Important legal duties are summarised below.

  • They have a duty to accept professional accountability and maintain the standards of professional practice as set by the appropriate regulatory body applicable to their profession or role.
  • They have a duty to take reasonable care of health and safety at work for them, their team and others, and to co-operate with employers to ensure compliance with health and safety requirements.
  • They have a duty to act in accordance with the express and implied terms of their contract of employment.
  • They have a duty not to discriminate against patients or staff and to adhere to equal opportunities and equality and human rights legislation.
  • They have a duty to protect the confidentiality of personal information that they hold.
  • They have a duty to be honest and truthful in applying for a job and in carrying out that job.

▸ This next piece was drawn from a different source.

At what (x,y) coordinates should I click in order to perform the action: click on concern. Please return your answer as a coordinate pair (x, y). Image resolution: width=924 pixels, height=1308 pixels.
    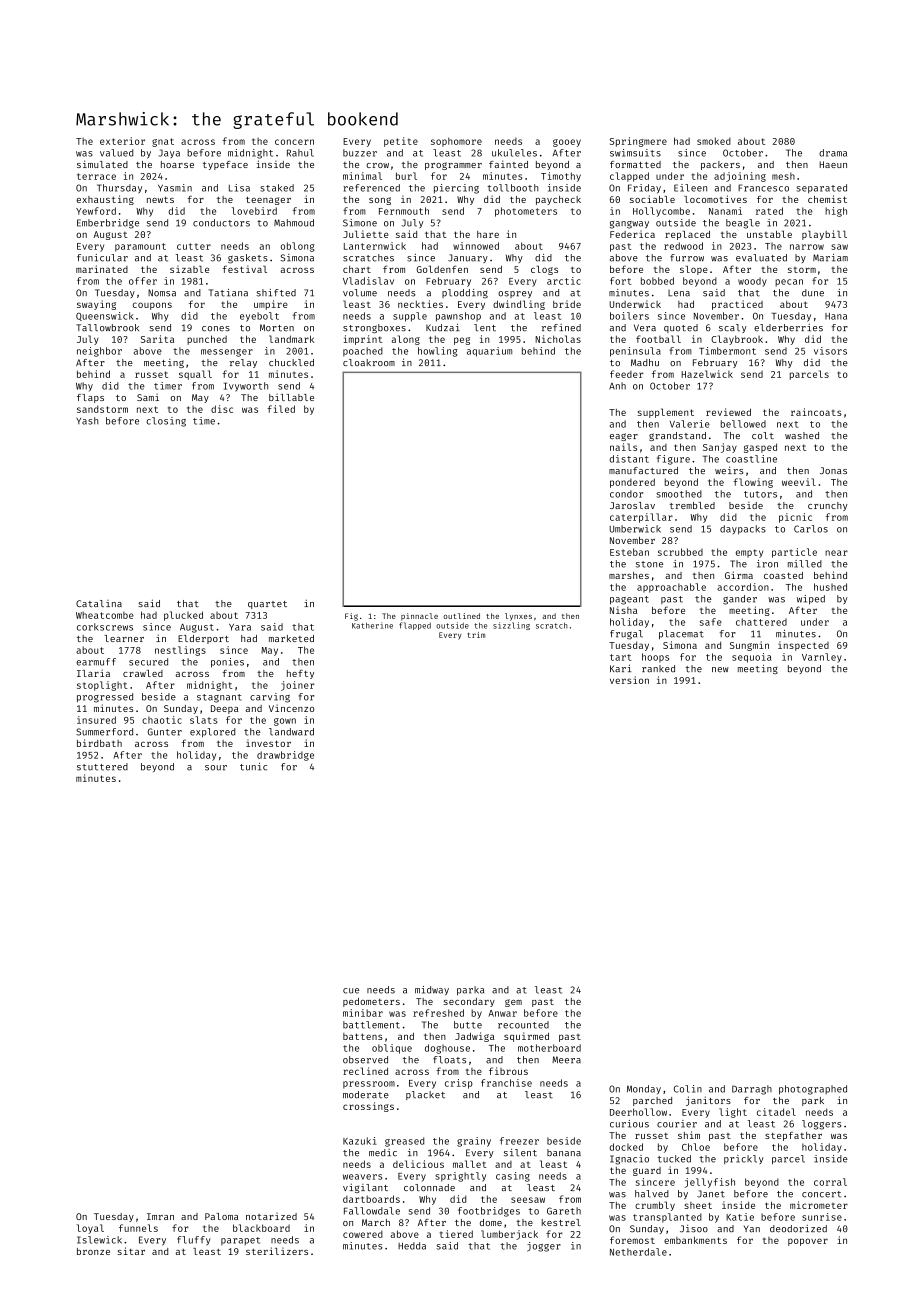
    Looking at the image, I should click on (294, 142).
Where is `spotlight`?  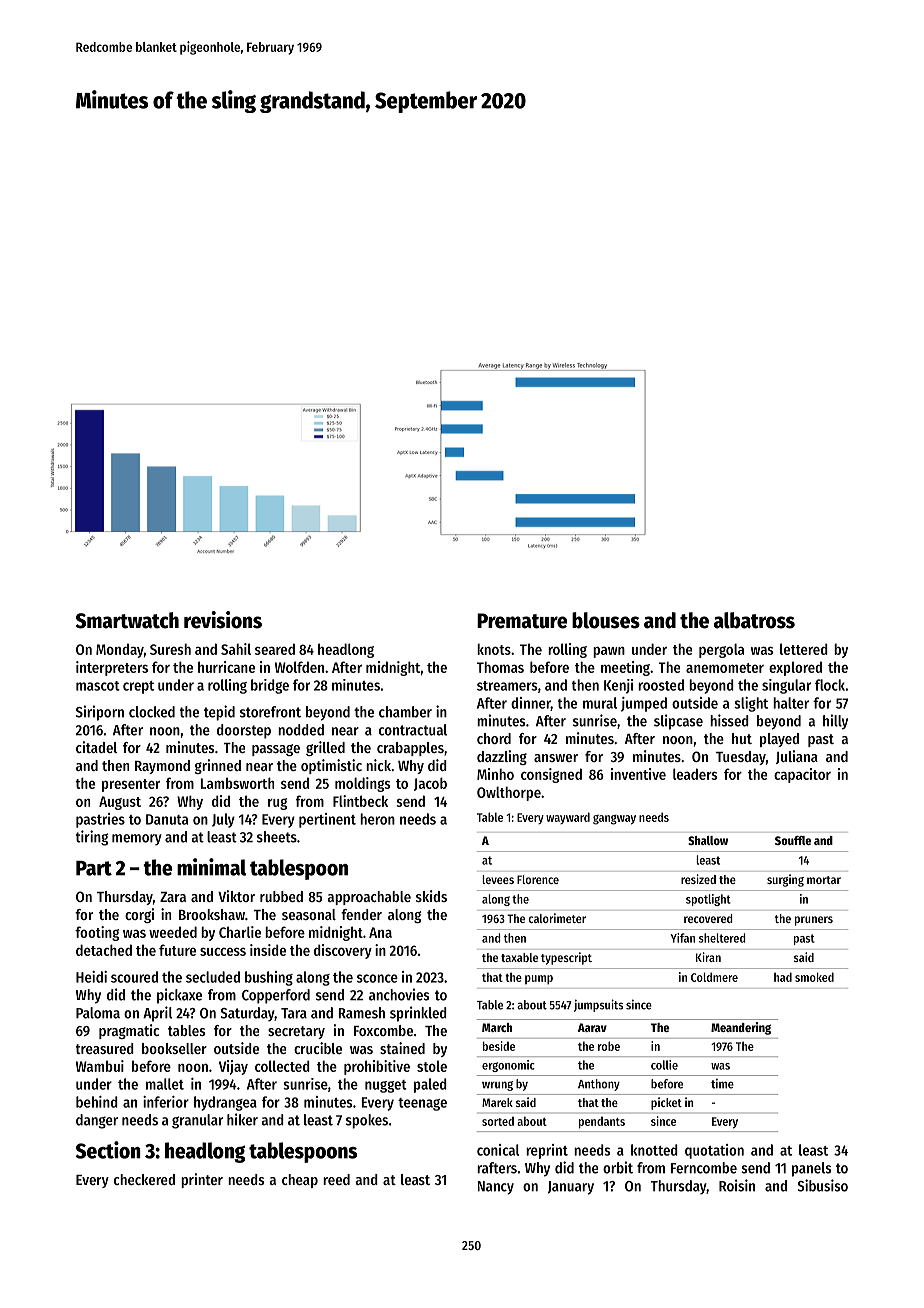 spotlight is located at coordinates (708, 900).
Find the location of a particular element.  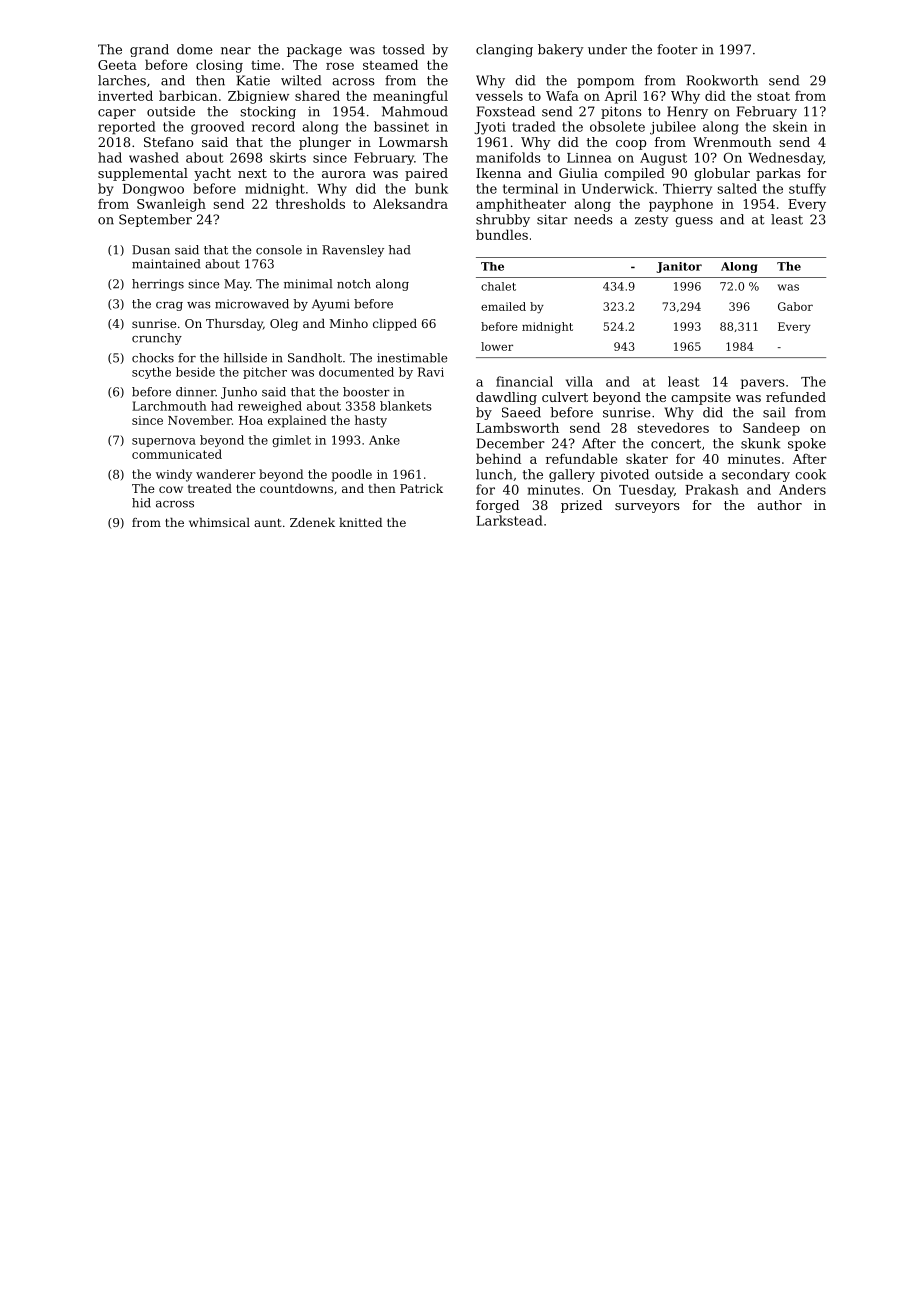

The Constitution also includes expectations that reflect how staff should play their part in ensuring the success of the NHS and delivering high-quality care.

They should aim:

  • To maintain the highest standards of care and service, treating every individual with compassion, dignity and respect, taking responsibility not only for the care they personally provide, but also for their wider contribution to the aims of their team and the NHS as a whole
  • To take up training and development opportunities provided over and above those legally required of their post
  • To play their part in sustainably improving services by working in partnership with patients, the public and communities
  • To raise any genuine concern they may have about a risk, malpractice or wrongdoing at work (such as a risk to patient safety, fraud or breaches of patient confidentiality), which may affect patients, the public, other staff or the organisation itself, at the earliest reasonable opportunity
  • To involve patients, their families, carers or representatives fully in decisions about prevention, diagnosis, and their individual care and treatment
  • To be open with patients, their families, carers or representatives - including if anything goes wrong, welcoming and listening to feedback and addressing concerns promptly and in a spirit of co-operation
  • To contribute to a climate where the truth can be heard, the reporting of, and learning from, errors is encouraged and colleagues are supported where errors are made
  • To view the services they provide from the standpoint of a patient, and involve patients, their families and carers in the services they provide, working with them, their communities and other organisations, and making it clear who is responsible for their care
  • To take every appropriate opportunity to encourage and support patients and colleagues to improve their health and wellbeing
  • To contribute towards providing fair and equitable services for all and play their part, wherever possible, in helping to reduce inequalities in experience, access or outcomes between differing groups or sections of society requiring health care
  • To inform patients about the use of their confidential information and to record their objections, consent or dissent
  • To provide access to a patient’s information to other relevant professionals, always doing so securely, and only where there is a legal and appropriate basis to do so.